--- WHAT TO WORK ON ---
Rewrite the items from the line containing "You are a GUI" through the end of the items, inclusive, with "screenshot" replaced by "screen image" and everything else unchanged. Omit the pictures from your answer.

(Source data)
########
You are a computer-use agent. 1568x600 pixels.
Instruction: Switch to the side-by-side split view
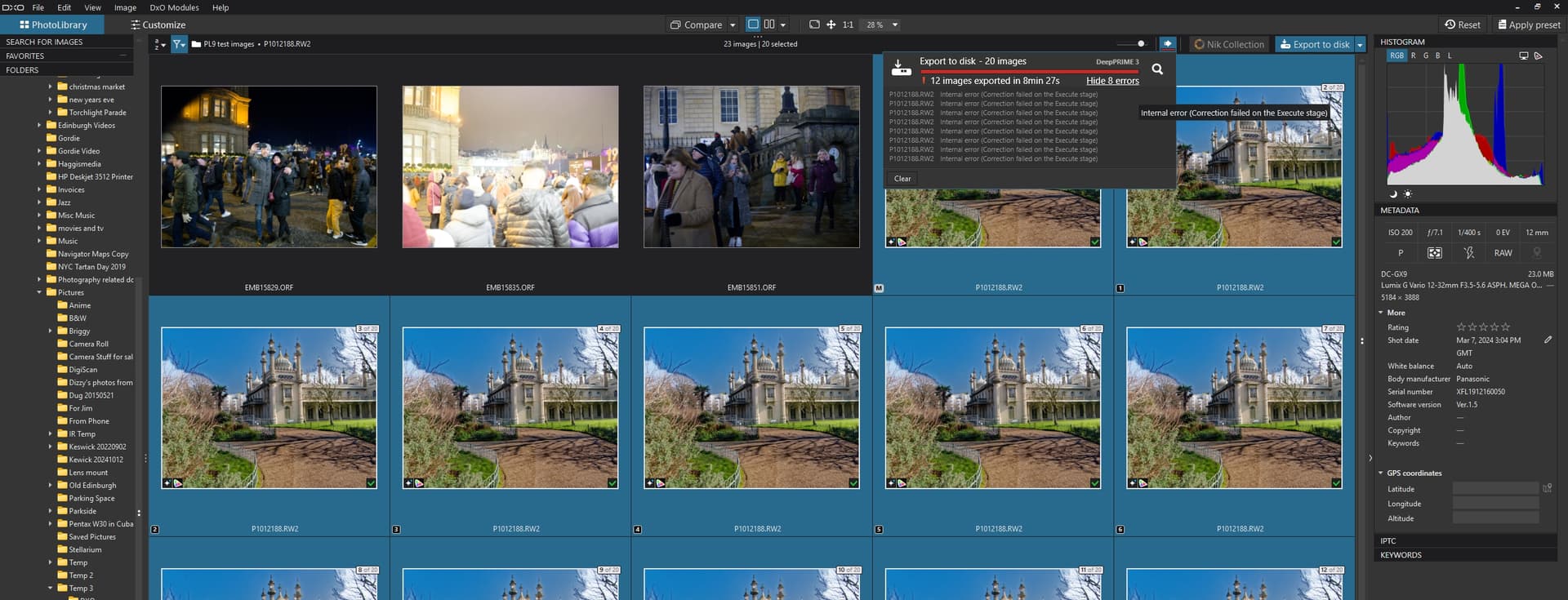[769, 24]
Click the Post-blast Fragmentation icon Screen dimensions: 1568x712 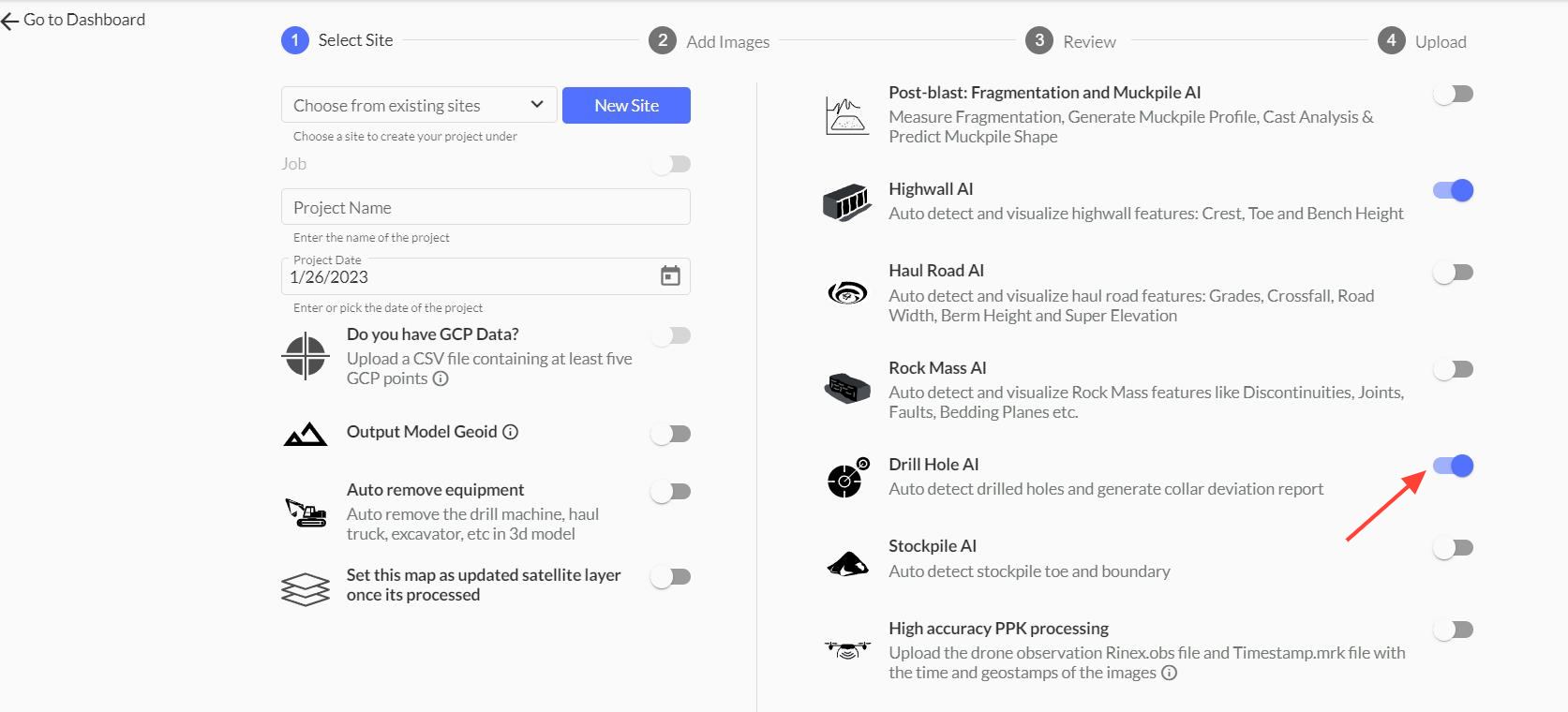tap(847, 115)
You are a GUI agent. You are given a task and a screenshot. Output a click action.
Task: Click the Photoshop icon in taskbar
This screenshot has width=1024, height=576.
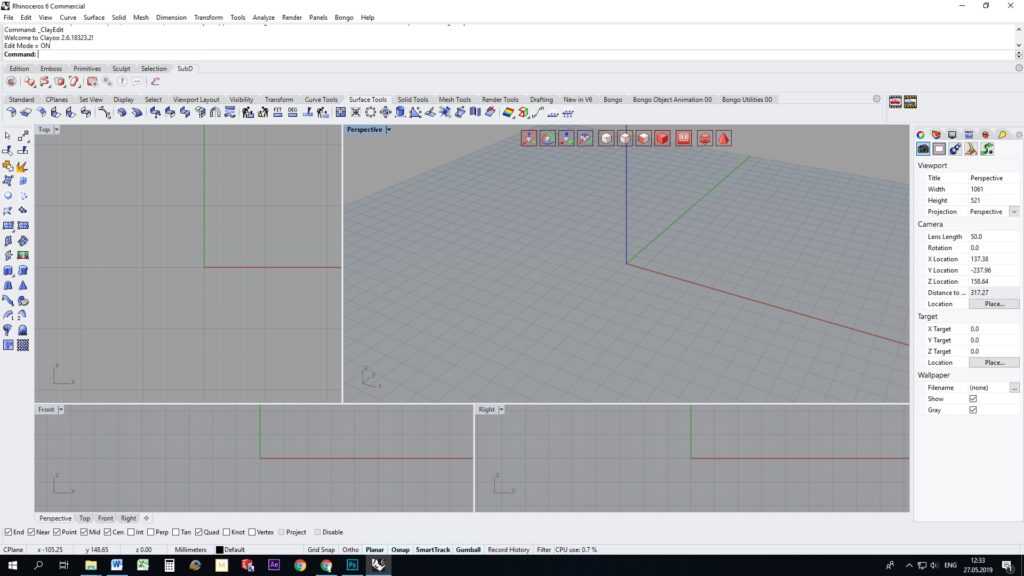tap(352, 565)
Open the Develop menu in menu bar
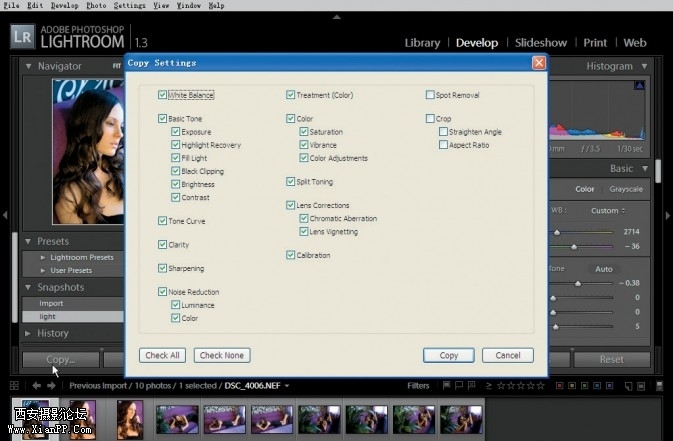 point(64,5)
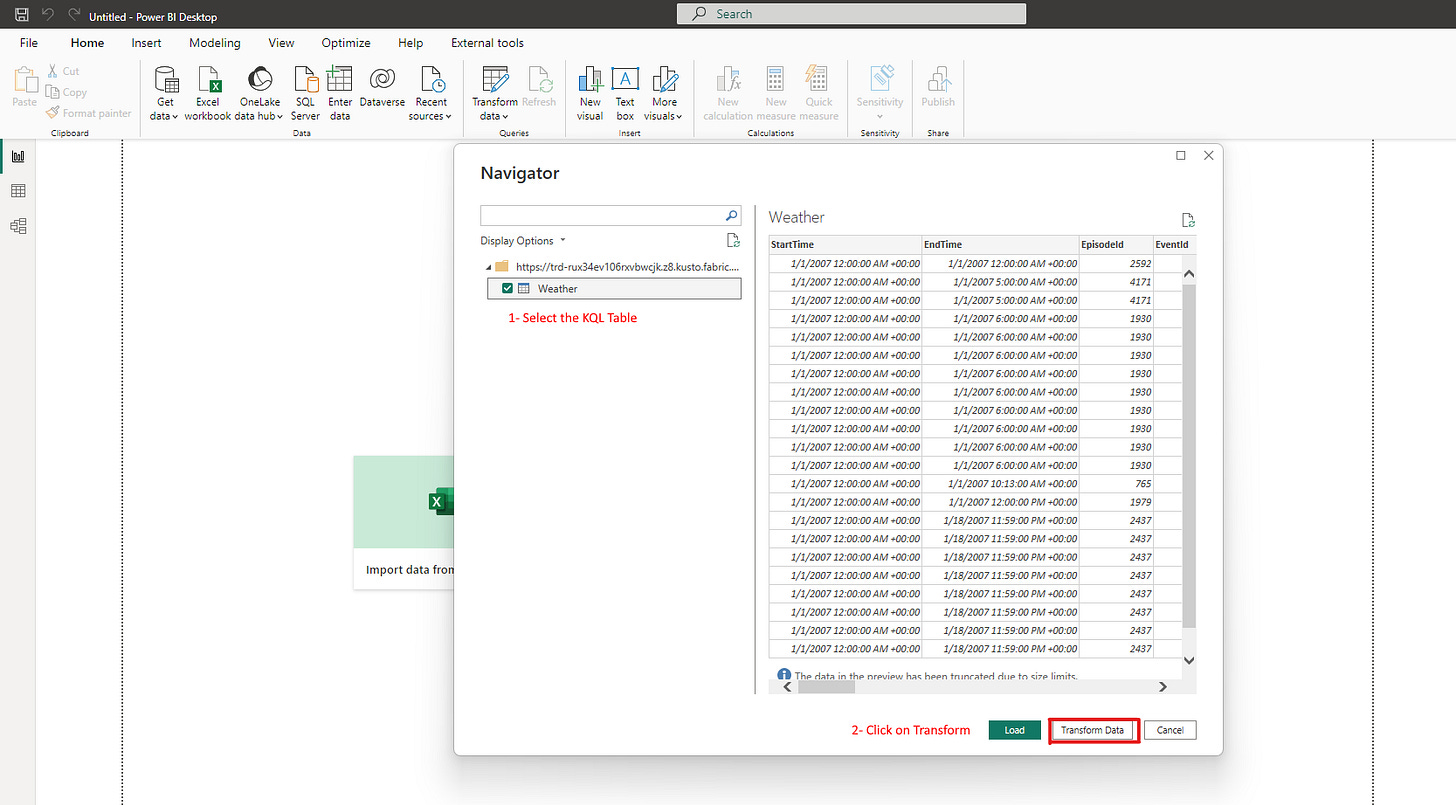Add a New visual to the report
The image size is (1456, 805).
(590, 92)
########
--- OUTPUT ---
You are a GUI agent. You are given a task and a screen image. Output a click action.
Task: Click the Photoshop icon in taskbar
This screen image has width=1024, height=576.
tap(352, 565)
Open the Develop menu in menu bar
 point(64,5)
Add a New visual to the report
The image size is (1456, 805).
(590, 92)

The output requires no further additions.